··· Extract ···

Barbara Bush Revealed She Was Depressed And Suicidal While Her Husband George Had An Affair
In an explosive new biography, Barbara Bush recalled a period in her life where she fell into such a deep depression that she even contemplated taking her own life.
Author Susan Page, who’s behind the biography The Matriarch: Barbara Bush and the Making of an American Dynasty, which is out next Tuesday, explained how a combination of negative factors in the former first lady’s life during the mid-’70s sent her into a spiral of depression and suicidal thoughts. When George Bush was assigned to head the CIA in 1975, Barbara reportedly “fell into darkness,” and among the causes of her despair was Jennifer Fitzgerald, one of her husband’s aides who allegedly ended up having an affair with him for over a decade.
“Barbara Bush found herself falling into the worst personal crisis she had faced since daughter Robin had died more than two decades earlier. Overwhelmed by pain and loneliness, she contemplated suicide,” Page wrote in the book, adding that Bush would sometimes have to pull over to the side of the road to stop her from succumbing to her impulse to plow into a tree or purposefully crash into an oncoming car.
Before her death, Barbara told the author that she “wasn’t brave enough” to do it, which is why she pulled over so she “wouldn’t run into another car.”
According to The Daily Mail, the Bush matriarch would cry herself to sleep every night as she tried to explain how she felt to her husband.
“I almost wonder why he didn’t leave me,” she confessed.
While she was able to hide her depression from most friends and family members, it was George who encouraged her to seek professional help. In the many conversations she had with Page before passing away in April 2018, she theorized that her depressive state was “a toxic combination of factors,” saying that the onset of menopause and a hormonal imbalance could have set her off, but also that the fact her children were all away at boarding school or starting their careers, leaving her with an empty nest at home.
Furthermore, many close to the family suspected that her suicidal depression was also triggered by her husband’s alleged 12-year affair with Fitzgerald, who was seven years younger than Barbara. She was small and blonde, and “not a striking beauty,” per the book, but George was “simply captivated by her.” Their romance reportedly began in 1973 and went on to last for over a decade.
“Their surreptitious romance would last for more than a dozen years, inexplicable to those around him and impossible for anyone to manage,” Page wrote.

··· Given data ···

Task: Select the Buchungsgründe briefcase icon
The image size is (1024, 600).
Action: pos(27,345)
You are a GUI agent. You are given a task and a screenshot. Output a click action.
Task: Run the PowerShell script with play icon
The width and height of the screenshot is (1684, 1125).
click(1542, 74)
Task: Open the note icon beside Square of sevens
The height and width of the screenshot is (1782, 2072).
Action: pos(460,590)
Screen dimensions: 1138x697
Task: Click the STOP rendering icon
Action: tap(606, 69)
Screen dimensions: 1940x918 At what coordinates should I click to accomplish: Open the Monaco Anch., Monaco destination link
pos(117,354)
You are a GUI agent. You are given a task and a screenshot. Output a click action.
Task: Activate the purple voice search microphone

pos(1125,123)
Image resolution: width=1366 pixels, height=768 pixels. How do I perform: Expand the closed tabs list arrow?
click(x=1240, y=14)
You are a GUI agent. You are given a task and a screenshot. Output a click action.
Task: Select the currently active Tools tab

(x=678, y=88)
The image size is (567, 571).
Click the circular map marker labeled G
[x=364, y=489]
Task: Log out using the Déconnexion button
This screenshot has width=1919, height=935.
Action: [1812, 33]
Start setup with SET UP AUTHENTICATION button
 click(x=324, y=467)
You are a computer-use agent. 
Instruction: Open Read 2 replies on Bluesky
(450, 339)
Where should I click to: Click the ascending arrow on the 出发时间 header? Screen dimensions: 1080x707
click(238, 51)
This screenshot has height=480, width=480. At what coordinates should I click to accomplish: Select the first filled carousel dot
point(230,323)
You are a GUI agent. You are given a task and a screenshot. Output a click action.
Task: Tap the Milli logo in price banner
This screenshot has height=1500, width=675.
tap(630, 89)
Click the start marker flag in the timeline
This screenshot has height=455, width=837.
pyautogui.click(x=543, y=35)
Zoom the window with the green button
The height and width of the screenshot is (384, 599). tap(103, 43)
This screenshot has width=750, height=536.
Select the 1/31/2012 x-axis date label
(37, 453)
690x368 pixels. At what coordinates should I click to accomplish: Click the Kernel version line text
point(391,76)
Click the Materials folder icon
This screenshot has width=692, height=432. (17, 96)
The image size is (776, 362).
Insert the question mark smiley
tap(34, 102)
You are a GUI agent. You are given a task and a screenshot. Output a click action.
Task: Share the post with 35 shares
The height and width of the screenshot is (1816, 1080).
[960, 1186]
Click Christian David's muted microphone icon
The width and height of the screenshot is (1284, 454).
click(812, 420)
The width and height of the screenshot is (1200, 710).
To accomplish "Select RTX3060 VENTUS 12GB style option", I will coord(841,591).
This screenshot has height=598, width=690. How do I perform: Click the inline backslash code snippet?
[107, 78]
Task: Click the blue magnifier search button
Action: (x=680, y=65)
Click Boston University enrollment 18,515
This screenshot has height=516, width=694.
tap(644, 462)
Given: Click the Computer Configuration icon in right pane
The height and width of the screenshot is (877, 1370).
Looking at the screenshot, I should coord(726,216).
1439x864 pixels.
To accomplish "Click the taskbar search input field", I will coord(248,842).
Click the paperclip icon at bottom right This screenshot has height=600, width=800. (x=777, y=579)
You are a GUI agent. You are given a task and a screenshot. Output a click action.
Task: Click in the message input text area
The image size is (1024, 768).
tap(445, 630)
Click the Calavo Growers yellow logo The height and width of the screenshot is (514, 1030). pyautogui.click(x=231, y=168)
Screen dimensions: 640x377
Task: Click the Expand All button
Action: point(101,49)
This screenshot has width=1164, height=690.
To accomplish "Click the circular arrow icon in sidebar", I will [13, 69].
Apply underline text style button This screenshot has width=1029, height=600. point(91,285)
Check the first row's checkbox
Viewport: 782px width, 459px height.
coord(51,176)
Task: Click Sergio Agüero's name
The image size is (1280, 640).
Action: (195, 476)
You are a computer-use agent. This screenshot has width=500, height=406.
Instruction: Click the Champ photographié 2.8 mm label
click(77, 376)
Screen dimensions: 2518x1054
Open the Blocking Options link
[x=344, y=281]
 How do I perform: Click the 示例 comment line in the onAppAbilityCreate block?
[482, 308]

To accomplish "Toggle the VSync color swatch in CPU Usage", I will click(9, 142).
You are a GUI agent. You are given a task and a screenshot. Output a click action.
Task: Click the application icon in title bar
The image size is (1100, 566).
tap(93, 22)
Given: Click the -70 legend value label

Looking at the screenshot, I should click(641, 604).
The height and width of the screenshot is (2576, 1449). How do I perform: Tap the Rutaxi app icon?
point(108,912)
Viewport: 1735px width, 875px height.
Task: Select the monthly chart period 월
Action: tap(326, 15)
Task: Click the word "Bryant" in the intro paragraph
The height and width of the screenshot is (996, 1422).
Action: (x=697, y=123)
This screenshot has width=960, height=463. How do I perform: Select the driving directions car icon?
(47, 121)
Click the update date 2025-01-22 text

···

Problem statement → Edit the passage of the Barbara Bush article that begins with the words "While she was" and ends with "last for over a decade.", replacing "boarding school" with "college" throughout.

Output for this exercise →
While she was able to hide her depression from most friends and family members, it was George who encouraged her to seek professional help. In the many conversations she had with Page before passing away in April 2018, she theorized that her depressive state was “a toxic combination of factors,” saying that the onset of menopause and a hormonal imbalance could have set her off, but also that the fact her children were all away at college or starting their careers, leaving her with an empty nest at home.
Furthermore, many close to the family suspected that her suicidal depression was also triggered by her husband’s alleged 12-year affair with Fitzgerald, who was seven years younger than Barbara. She was small and blonde, and “not a striking beauty,” per the book, but George was “simply captivated by her.” Their romance reportedly began in 1973 and went on to last for over a decade.